===== Available data =====

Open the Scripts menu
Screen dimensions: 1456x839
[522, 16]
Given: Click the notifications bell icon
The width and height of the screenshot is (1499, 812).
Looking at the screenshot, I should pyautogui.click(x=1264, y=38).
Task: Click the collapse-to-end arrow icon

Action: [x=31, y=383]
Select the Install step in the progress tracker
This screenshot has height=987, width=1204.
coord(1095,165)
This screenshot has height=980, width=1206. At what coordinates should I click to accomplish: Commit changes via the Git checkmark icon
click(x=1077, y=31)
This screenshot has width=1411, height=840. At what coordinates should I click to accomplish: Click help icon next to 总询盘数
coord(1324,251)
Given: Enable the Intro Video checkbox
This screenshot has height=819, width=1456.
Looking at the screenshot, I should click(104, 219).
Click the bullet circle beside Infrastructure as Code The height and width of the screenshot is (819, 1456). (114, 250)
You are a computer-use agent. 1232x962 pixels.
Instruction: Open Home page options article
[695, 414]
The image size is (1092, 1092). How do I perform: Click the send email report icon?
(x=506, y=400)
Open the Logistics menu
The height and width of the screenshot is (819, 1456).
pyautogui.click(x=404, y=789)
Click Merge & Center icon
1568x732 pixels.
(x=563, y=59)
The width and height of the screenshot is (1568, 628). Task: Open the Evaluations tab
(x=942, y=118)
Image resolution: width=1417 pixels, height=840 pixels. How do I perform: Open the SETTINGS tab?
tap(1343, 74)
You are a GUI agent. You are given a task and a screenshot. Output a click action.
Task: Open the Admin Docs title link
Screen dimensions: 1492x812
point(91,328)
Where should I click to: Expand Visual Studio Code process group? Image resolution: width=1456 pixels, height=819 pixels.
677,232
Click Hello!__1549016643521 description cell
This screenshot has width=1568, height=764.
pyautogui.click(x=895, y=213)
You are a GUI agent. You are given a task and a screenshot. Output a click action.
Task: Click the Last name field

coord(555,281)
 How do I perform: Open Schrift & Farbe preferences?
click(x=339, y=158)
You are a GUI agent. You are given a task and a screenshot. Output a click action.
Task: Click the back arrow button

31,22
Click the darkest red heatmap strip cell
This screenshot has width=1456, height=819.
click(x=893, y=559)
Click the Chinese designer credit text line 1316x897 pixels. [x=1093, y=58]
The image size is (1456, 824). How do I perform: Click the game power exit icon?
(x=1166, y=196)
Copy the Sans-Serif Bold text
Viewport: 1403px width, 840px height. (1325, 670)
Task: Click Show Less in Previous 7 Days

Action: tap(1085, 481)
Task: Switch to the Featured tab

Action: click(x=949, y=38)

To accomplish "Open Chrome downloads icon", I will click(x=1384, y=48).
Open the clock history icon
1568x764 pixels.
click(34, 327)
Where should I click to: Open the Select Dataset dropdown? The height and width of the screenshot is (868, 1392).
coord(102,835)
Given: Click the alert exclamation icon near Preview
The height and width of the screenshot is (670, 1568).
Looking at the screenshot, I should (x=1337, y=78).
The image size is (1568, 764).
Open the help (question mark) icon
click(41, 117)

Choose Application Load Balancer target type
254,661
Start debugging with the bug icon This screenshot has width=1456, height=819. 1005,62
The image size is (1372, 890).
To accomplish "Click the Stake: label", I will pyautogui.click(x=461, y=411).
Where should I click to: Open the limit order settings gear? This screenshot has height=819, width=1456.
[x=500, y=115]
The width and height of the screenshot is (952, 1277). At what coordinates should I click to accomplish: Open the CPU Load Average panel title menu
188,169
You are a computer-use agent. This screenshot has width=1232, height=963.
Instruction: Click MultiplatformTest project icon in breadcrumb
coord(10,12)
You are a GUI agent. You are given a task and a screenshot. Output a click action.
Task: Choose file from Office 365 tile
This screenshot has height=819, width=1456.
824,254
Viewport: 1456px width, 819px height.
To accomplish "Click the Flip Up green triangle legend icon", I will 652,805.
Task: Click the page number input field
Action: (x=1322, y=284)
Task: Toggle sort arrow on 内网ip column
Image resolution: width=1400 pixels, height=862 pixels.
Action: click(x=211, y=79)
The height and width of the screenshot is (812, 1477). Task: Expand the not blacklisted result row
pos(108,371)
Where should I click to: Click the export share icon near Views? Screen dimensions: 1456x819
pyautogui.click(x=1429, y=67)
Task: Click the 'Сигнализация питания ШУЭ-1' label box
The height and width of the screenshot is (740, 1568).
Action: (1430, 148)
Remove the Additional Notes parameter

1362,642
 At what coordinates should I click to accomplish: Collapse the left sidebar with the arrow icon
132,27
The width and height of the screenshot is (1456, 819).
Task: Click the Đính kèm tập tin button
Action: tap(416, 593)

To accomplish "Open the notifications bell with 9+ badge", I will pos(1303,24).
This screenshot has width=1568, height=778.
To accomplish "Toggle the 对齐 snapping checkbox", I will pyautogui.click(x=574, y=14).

=====

What the exercise asks:
Each line of the listing is to be repeated exactly.

Solution to the exercise:
Open the Scripts menu
Screen dimensions: 1456x839
[522, 16]
Given: Click the notifications bell icon
The width and height of the screenshot is (1499, 812).
Looking at the screenshot, I should pyautogui.click(x=1264, y=38).
Task: Click the collapse-to-end arrow icon

Action: [x=31, y=383]
Select the Install step in the progress tracker
This screenshot has height=987, width=1204.
coord(1095,165)
This screenshot has height=980, width=1206. At what coordinates should I click to accomplish: Commit changes via the Git checkmark icon
click(x=1077, y=31)
This screenshot has width=1411, height=840. At what coordinates should I click to accomplish: Click help icon next to 总询盘数
coord(1324,251)
Given: Enable the Intro Video checkbox
This screenshot has height=819, width=1456.
Looking at the screenshot, I should click(104, 219).
Click the bullet circle beside Infrastructure as Code The height and width of the screenshot is (819, 1456). (114, 250)
You are a computer-use agent. 1232x962 pixels.
Instruction: Open Home page options article
[695, 414]
The image size is (1092, 1092). How do I perform: Click the send email report icon?
(x=506, y=400)
Open the Logistics menu
The height and width of the screenshot is (819, 1456).
pyautogui.click(x=404, y=789)
Click Merge & Center icon
1568x732 pixels.
(x=563, y=59)
The width and height of the screenshot is (1568, 628). Task: Open the Evaluations tab
(x=942, y=118)
Image resolution: width=1417 pixels, height=840 pixels. How do I perform: Open the SETTINGS tab?
tap(1343, 74)
You are a GUI agent. You are given a task and a screenshot. Output a click action.
Task: Open the Admin Docs title link
Screen dimensions: 1492x812
point(91,328)
Where should I click to: Expand Visual Studio Code process group? Image resolution: width=1456 pixels, height=819 pixels.
677,232
Click Hello!__1549016643521 description cell
This screenshot has width=1568, height=764.
pyautogui.click(x=895, y=213)
You are a GUI agent. You are given a task and a screenshot. Output a click action.
Task: Click the Last name field

coord(555,281)
 How do I perform: Open Schrift & Farbe preferences?
click(x=339, y=158)
You are a GUI agent. You are given a task and a screenshot. Output a click action.
Task: Click the back arrow button

31,22
Click the darkest red heatmap strip cell
This screenshot has width=1456, height=819.
click(x=893, y=559)
Click the Chinese designer credit text line 1316x897 pixels. [x=1093, y=58]
The image size is (1456, 824). How do I perform: Click the game power exit icon?
(x=1166, y=196)
Copy the Sans-Serif Bold text
Viewport: 1403px width, 840px height. (1325, 670)
Task: Click Show Less in Previous 7 Days

Action: tap(1085, 481)
Task: Switch to the Featured tab

Action: click(x=949, y=38)

To accomplish "Open Chrome downloads icon", I will click(x=1384, y=48).
Open the clock history icon
1568x764 pixels.
click(34, 327)
Where should I click to: Open the Select Dataset dropdown? The height and width of the screenshot is (868, 1392).
coord(102,835)
Given: Click the alert exclamation icon near Preview
The height and width of the screenshot is (670, 1568).
Looking at the screenshot, I should (x=1337, y=78).
The image size is (1568, 764).
Open the help (question mark) icon
click(41, 117)

Choose Application Load Balancer target type
254,661
Start debugging with the bug icon This screenshot has width=1456, height=819. 1005,62
The image size is (1372, 890).
To accomplish "Click the Stake: label", I will pyautogui.click(x=461, y=411).
Where should I click to: Open the limit order settings gear? This screenshot has height=819, width=1456.
[x=500, y=115]
The width and height of the screenshot is (952, 1277). At what coordinates should I click to accomplish: Open the CPU Load Average panel title menu
188,169
You are a computer-use agent. This screenshot has width=1232, height=963.
Instruction: Click MultiplatformTest project icon in breadcrumb
coord(10,12)
You are a GUI agent. You are given a task and a screenshot. Output a click action.
Task: Choose file from Office 365 tile
This screenshot has height=819, width=1456.
824,254
Viewport: 1456px width, 819px height.
To accomplish "Click the Flip Up green triangle legend icon", I will 652,805.
Task: Click the page number input field
Action: (x=1322, y=284)
Task: Toggle sort arrow on 内网ip column
Image resolution: width=1400 pixels, height=862 pixels.
Action: click(x=211, y=79)
The height and width of the screenshot is (812, 1477). Task: Expand the not blacklisted result row
pos(108,371)
Where should I click to: Click the export share icon near Views? Screen dimensions: 1456x819
pyautogui.click(x=1429, y=67)
Task: Click the 'Сигнализация питания ШУЭ-1' label box
The height and width of the screenshot is (740, 1568).
Action: (1430, 148)
Remove the Additional Notes parameter

1362,642
 At what coordinates should I click to accomplish: Collapse the left sidebar with the arrow icon
132,27
The width and height of the screenshot is (1456, 819).
Task: Click the Đính kèm tập tin button
Action: tap(416, 593)

To accomplish "Open the notifications bell with 9+ badge", I will pos(1303,24).
This screenshot has width=1568, height=778.
To accomplish "Toggle the 对齐 snapping checkbox", I will pyautogui.click(x=574, y=14).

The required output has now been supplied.